TO DO - Only an exact copy of the records below will serve as the answer.

DATA FOR ANALYSIS -
══════════

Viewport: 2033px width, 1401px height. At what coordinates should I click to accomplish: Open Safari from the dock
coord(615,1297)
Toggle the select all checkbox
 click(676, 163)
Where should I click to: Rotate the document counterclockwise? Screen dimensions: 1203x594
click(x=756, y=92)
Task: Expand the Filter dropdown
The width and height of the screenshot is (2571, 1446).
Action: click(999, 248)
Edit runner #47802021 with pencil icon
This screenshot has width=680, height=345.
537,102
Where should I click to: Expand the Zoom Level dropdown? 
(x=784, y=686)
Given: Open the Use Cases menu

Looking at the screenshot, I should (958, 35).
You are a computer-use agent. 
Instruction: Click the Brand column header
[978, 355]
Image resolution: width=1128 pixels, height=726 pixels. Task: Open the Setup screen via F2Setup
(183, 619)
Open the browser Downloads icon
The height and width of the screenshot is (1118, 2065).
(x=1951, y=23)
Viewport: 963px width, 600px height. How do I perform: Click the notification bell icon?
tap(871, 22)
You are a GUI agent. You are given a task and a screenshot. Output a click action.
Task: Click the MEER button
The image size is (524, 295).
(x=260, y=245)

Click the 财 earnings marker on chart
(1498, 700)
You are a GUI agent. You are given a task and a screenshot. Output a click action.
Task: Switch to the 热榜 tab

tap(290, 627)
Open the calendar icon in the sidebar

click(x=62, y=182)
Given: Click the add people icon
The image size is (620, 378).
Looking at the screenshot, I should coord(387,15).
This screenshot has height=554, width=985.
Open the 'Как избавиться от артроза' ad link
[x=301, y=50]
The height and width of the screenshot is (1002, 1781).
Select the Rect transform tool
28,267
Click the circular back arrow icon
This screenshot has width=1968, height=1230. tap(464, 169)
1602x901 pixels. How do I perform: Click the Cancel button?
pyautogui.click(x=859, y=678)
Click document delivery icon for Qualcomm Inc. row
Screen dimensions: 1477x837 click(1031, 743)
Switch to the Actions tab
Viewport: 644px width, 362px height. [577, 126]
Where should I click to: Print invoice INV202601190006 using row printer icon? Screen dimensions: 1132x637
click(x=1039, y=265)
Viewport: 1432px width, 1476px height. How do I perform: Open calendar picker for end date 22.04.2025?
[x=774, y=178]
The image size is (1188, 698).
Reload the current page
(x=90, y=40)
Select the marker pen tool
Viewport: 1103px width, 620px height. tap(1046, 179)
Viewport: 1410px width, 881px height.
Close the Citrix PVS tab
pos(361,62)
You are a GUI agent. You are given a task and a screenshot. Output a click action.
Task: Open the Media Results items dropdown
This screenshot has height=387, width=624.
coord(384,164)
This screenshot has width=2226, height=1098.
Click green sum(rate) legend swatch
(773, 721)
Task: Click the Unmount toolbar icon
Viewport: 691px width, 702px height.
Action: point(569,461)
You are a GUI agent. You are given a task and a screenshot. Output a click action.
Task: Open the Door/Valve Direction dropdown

══════════

ANSWER SPACE -
Viewport: 2033px width, 1401px height. At what coordinates should I click to accomplish: Open Safari from the dock
coord(615,1297)
Toggle the select all checkbox
 click(676, 163)
Where should I click to: Rotate the document counterclockwise? Screen dimensions: 1203x594
click(x=756, y=92)
Task: Expand the Filter dropdown
The width and height of the screenshot is (2571, 1446).
Action: click(999, 248)
Edit runner #47802021 with pencil icon
This screenshot has width=680, height=345.
537,102
Where should I click to: Expand the Zoom Level dropdown? 
(x=784, y=686)
Given: Open the Use Cases menu

Looking at the screenshot, I should (958, 35).
You are a computer-use agent. 
Instruction: Click the Brand column header
[978, 355]
Image resolution: width=1128 pixels, height=726 pixels. Task: Open the Setup screen via F2Setup
(183, 619)
Open the browser Downloads icon
The height and width of the screenshot is (1118, 2065).
(x=1951, y=23)
Viewport: 963px width, 600px height. How do I perform: Click the notification bell icon?
tap(871, 22)
You are a GUI agent. You are given a task and a screenshot. Output a click action.
Task: Click the MEER button
The image size is (524, 295).
(x=260, y=245)

Click the 财 earnings marker on chart
(1498, 700)
You are a GUI agent. You are given a task and a screenshot. Output a click action.
Task: Switch to the 热榜 tab

tap(290, 627)
Open the calendar icon in the sidebar

click(x=62, y=182)
Given: Click the add people icon
The image size is (620, 378).
Looking at the screenshot, I should coord(387,15).
This screenshot has height=554, width=985.
Open the 'Как избавиться от артроза' ad link
[x=301, y=50]
The height and width of the screenshot is (1002, 1781).
Select the Rect transform tool
28,267
Click the circular back arrow icon
This screenshot has width=1968, height=1230. tap(464, 169)
1602x901 pixels. How do I perform: Click the Cancel button?
pyautogui.click(x=859, y=678)
Click document delivery icon for Qualcomm Inc. row
Screen dimensions: 1477x837 click(1031, 743)
Switch to the Actions tab
Viewport: 644px width, 362px height. [577, 126]
Where should I click to: Print invoice INV202601190006 using row printer icon? Screen dimensions: 1132x637
click(x=1039, y=265)
Viewport: 1432px width, 1476px height. How do I perform: Open calendar picker for end date 22.04.2025?
[x=774, y=178]
The image size is (1188, 698).
Reload the current page
(x=90, y=40)
Select the marker pen tool
Viewport: 1103px width, 620px height. tap(1046, 179)
Viewport: 1410px width, 881px height.
Close the Citrix PVS tab
pos(361,62)
You are a GUI agent. You are given a task and a screenshot. Output a click action.
Task: Open the Media Results items dropdown
This screenshot has height=387, width=624.
coord(384,164)
This screenshot has width=2226, height=1098.
Click green sum(rate) legend swatch
(773, 721)
Task: Click the Unmount toolbar icon
Viewport: 691px width, 702px height.
Action: point(569,461)
You are a GUI agent. You are given a task and a screenshot. Output a click action.
Task: Open the Door/Valve Direction dropdown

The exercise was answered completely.